▶ [ACTIVITY] Return the whole listing exactly as it stands.

▶ [INPUT FOR THIS TASK]
.....

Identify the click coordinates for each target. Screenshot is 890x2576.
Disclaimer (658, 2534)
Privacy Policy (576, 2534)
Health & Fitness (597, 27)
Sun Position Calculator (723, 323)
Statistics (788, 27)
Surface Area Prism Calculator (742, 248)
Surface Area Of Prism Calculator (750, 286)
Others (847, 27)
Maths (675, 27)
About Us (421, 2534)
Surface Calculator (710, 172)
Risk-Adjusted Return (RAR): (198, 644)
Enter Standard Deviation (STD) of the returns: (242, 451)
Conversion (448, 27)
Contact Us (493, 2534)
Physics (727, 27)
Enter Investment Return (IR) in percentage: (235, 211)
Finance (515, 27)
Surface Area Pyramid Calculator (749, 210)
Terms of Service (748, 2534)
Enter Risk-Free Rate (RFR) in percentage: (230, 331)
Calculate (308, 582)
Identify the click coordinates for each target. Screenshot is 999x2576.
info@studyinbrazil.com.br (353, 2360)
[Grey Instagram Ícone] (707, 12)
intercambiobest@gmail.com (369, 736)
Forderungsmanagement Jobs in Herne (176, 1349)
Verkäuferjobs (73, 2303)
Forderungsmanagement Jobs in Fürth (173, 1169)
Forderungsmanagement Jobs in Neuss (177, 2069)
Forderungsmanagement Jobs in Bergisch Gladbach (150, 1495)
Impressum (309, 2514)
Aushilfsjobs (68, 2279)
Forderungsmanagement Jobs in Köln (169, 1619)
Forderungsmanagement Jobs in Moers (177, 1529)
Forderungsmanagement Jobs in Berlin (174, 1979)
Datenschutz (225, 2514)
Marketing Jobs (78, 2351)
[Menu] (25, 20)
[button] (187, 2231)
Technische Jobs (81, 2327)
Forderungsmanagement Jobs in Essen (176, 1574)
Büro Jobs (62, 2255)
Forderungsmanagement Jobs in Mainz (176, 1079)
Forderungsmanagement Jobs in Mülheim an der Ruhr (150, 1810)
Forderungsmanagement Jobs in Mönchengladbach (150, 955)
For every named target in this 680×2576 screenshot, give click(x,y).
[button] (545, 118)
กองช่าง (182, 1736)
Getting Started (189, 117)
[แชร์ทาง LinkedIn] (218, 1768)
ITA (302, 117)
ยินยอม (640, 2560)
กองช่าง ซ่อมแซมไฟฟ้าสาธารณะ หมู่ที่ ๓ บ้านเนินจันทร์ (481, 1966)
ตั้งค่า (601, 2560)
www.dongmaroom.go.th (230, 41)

.....

▶ [FINISHED EXERCISE]
Identify the click coordinates for each target. Screenshot is 890x2576.
Disclaimer (658, 2534)
Privacy Policy (576, 2534)
Health & Fitness (597, 27)
Sun Position Calculator (723, 323)
Statistics (788, 27)
Surface Area Prism Calculator (742, 248)
Surface Area Of Prism Calculator (750, 286)
Others (847, 27)
Maths (675, 27)
About Us (421, 2534)
Surface Calculator (710, 172)
Risk-Adjusted Return (RAR): (198, 644)
Enter Standard Deviation (STD) of the returns: (242, 451)
Conversion (448, 27)
Contact Us (493, 2534)
Physics (727, 27)
Enter Investment Return (IR) in percentage: (235, 211)
Finance (515, 27)
Surface Area Pyramid Calculator (749, 210)
Terms of Service (748, 2534)
Enter Risk-Free Rate (RFR) in percentage: (230, 331)
Calculate (308, 582)
Identify the click coordinates for each target. Screenshot is 999x2576.
info@studyinbrazil.com.br (353, 2360)
[Grey Instagram Ícone] (707, 12)
intercambiobest@gmail.com (369, 736)
Forderungsmanagement Jobs in Herne (176, 1349)
Verkäuferjobs (73, 2303)
Forderungsmanagement Jobs in Fürth (173, 1169)
Forderungsmanagement Jobs in Neuss (177, 2069)
Forderungsmanagement Jobs in Bergisch Gladbach (150, 1495)
Impressum (309, 2514)
Aushilfsjobs (68, 2279)
Forderungsmanagement Jobs in Köln (169, 1619)
Forderungsmanagement Jobs in Moers (177, 1529)
Forderungsmanagement Jobs in Berlin (174, 1979)
Datenschutz (225, 2514)
Marketing Jobs (78, 2351)
[Menu] (25, 20)
[button] (187, 2231)
Technische Jobs (81, 2327)
Forderungsmanagement Jobs in Essen (176, 1574)
Büro Jobs (62, 2255)
Forderungsmanagement Jobs in Mainz (176, 1079)
Forderungsmanagement Jobs in Mülheim an der Ruhr (150, 1810)
Forderungsmanagement Jobs in Mönchengladbach (150, 955)
For every named target in this 680×2576 screenshot, give click(x,y).
[button] (545, 118)
กองช่าง (182, 1736)
Getting Started (189, 117)
[แชร์ทาง LinkedIn] (218, 1768)
ITA (302, 117)
ยินยอม (640, 2560)
กองช่าง ซ่อมแซมไฟฟ้าสาธารณะ หมู่ที่ ๓ บ้านเนินจันทร์ (481, 1966)
ตั้งค่า (601, 2560)
www.dongmaroom.go.th (230, 41)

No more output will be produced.